▶ _TEXTE FOURNI_

Vu la procédure suivante :
Procédure contentieuse antérieure :
M. A...-E... B...a demandé au tribunal administratif de Marseille d'annuler la décision en date du 8 février 2013 par laquelle le garde des sceaux, ministre de la justice, l'a inscrit au répertoire des détenus particulièrement signalés et de mettre à la charge de l'Etat la somme de 2 000 euros au titre de l'article L. 761-1 du code de justice administrative.
Par un jugement n° 1302537 du 29 septembre 2015, le tribunal administratif de Marseille a rejeté la demande.
Procédure devant la Cour :
Par une requête enregistrée le 27 novembre 2015, M.B..., représenté par Me D..., demande à la Cour :
1°) d'annuler ce jugement du tribunal administratif de Marseille en date du 29 septembre 2015 ;
2°) d'annuler la décision du garde des sceaux, ministre de la justice, en date du 8 février 2013 ;
3°) de mettre à la charge de l'Etat une somme de 2 000 euros au titre de l'article L. 761-1 du code de justice administrative.
Il soutient que :
- la décision litigieuse est entachée d'erreur manifeste d'appréciation ;
- le critère de personnalité violente ne relève pas de l'instruction ministérielle du 15 octobre 2012 ;
- le risque allégué d'évasion et ses prétendues relations avec la criminalité organisée ne sont aucunement établis ;
- la médiatisation des faits n'est pas au nombre des critères de la circulaire ministérielle du 18 décembre 2007.

▶ _ENREGISTREMENTS_
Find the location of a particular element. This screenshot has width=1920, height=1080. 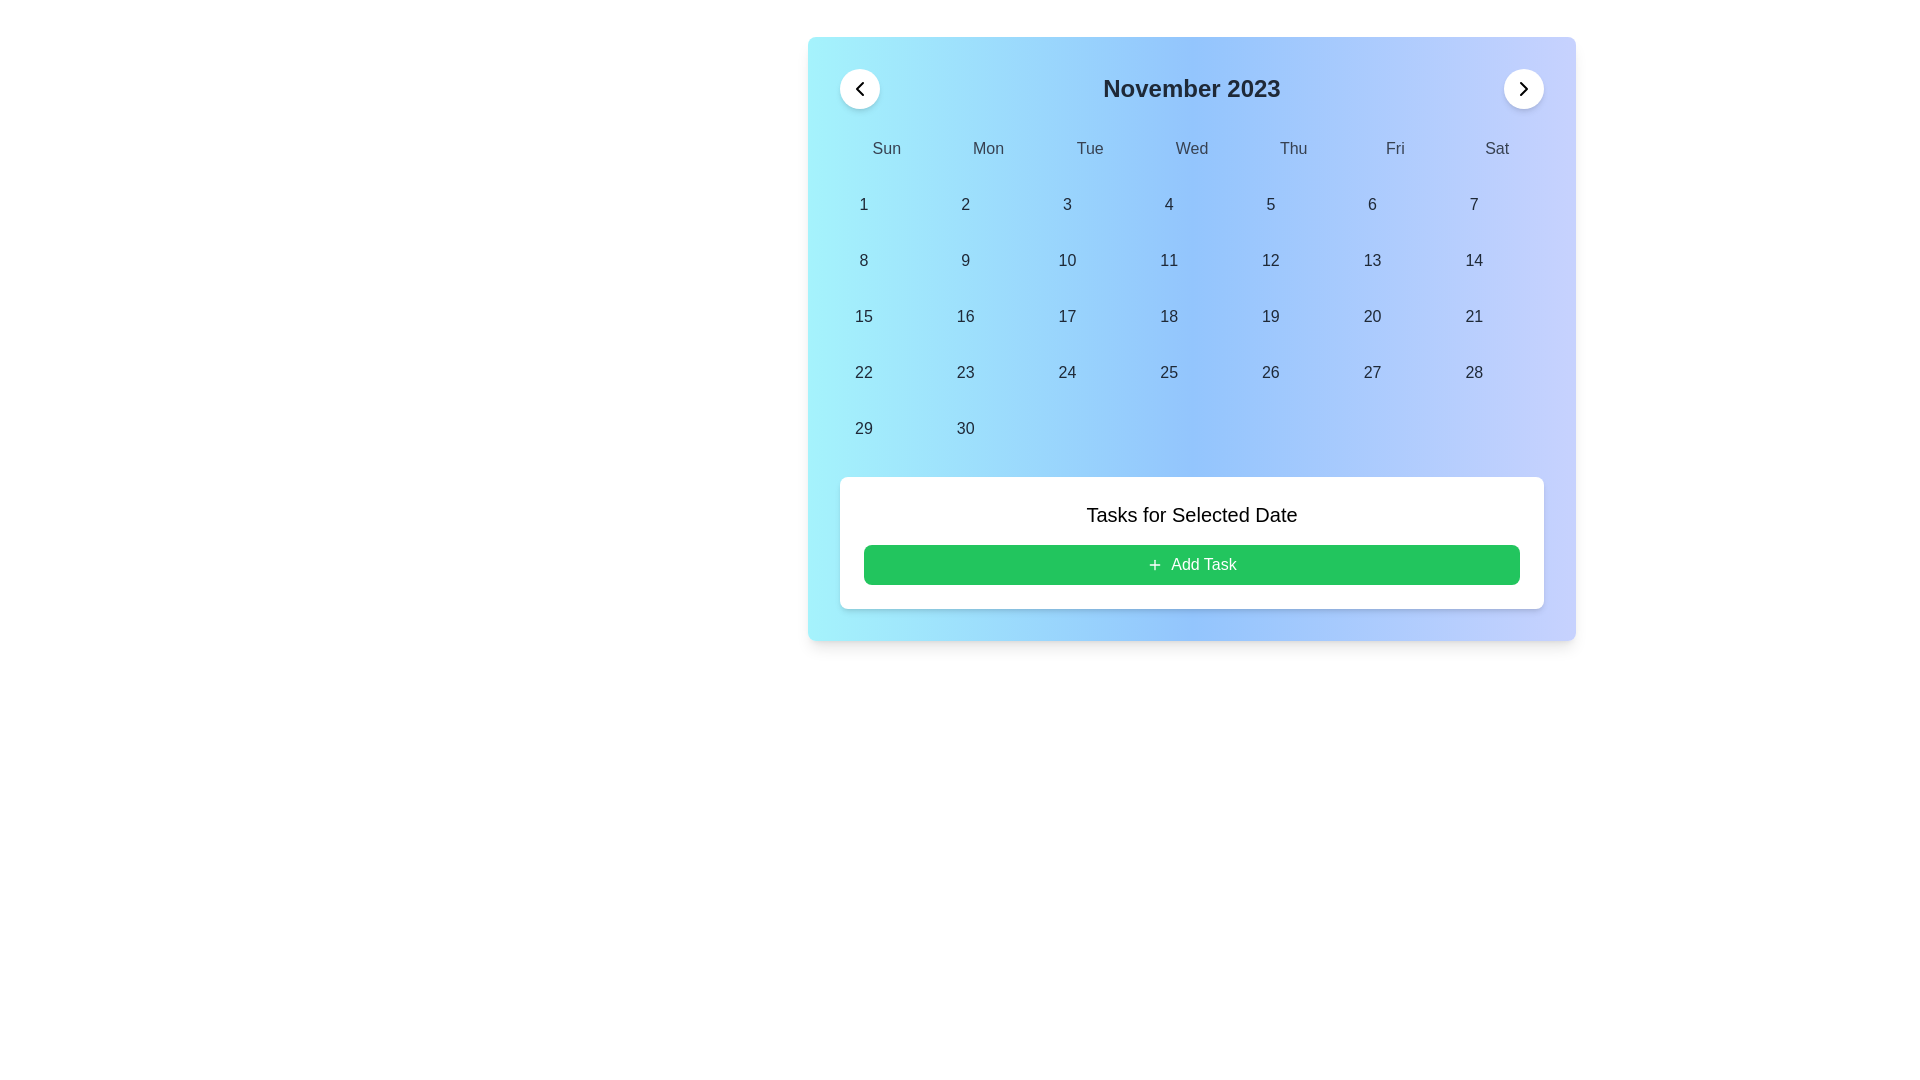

==

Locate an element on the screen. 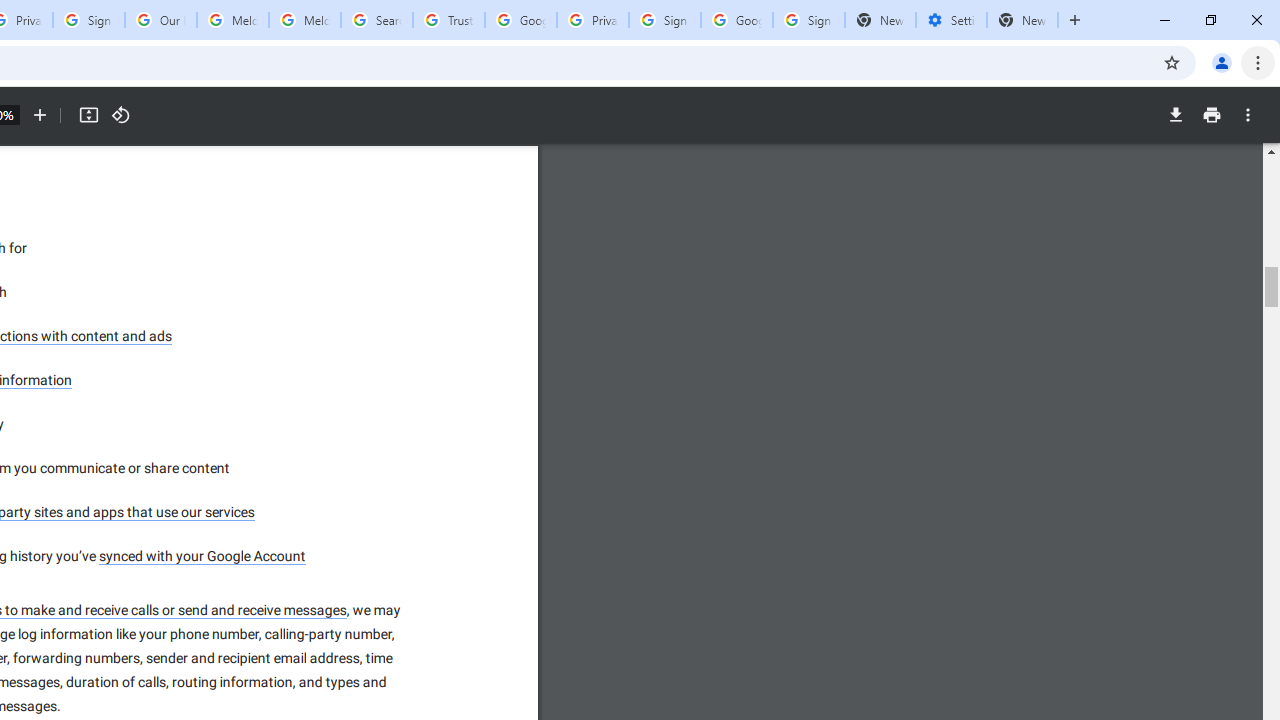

▶ _COURT EXERCICE 1_
Traduisez en anglais cette phrase de la décision de justice : « Par un jugement n° 1302537 du 29 septembre 2015, le tribunal administratif de Marseille a rejeté la demande. »
▶ _COURT EXERCICE 2_
Selon la décision de justice, à quelle date la requête devant la Cour a-t-elle été enregistrée ?
▶ _COURT EXERCICE 3_
Prolongez la décision de justice sur l'inscription au répertoire des détenus particulièrement signalés, en partant de sa dernière phrase.
Les enregistrements forment un matériau distinct de la décision de justice.

▶ _RÉSULTAT 1_
By judgment no. 1302537 of September 29, 2015, the Marseille Administrative Court dismissed the application.

▶ _RÉSULTAT 2_
Le 27 novembre 2015.

▶ _RÉSULTAT 3_
Un courrier du 16 février 2016 adressé aux parties en application des dispositions de l'article R. 611-11-1 du code de justice administrative, les a informées de la période à laquelle il est envisagé d'appeler l'affaire à l'audience et a indiqué la date à partir de laquelle l'instruction pourra être close dans les conditions prévues par le dernier alinéa de l'article R. 613-1 et le dernier alinéa de l'article R. 613-2.
Vu les autres pièces du dossier.
Vu :
- le code de procédure pénale ;
- la circulaire du 15 octobre 2012 relative à l'instruction ministérielle concernant les détenus particulièrement signalés ;
- le code de justice administrative.
Les parties ont été régulièrement averties du jour de l'audience par un avis d'audience adressé le 9 mai 2016 portant clôture d'instruction immédiate en application des dispositions de l'article R. 613-2 du code de justice administrative.
Un mémoire présenté pour le garde des sceaux, ministre de la justice, a été enregistré le 13 mai 2016, postérieurement à la clôture d'instruction.
Ont été entendus au cours de l'audience publique :
- le rapport de M. Pocheron,
- les conclusions de M. Revert, rapporteur public,
- et les observations de MeC..., substituant Me D..., représentant M. B....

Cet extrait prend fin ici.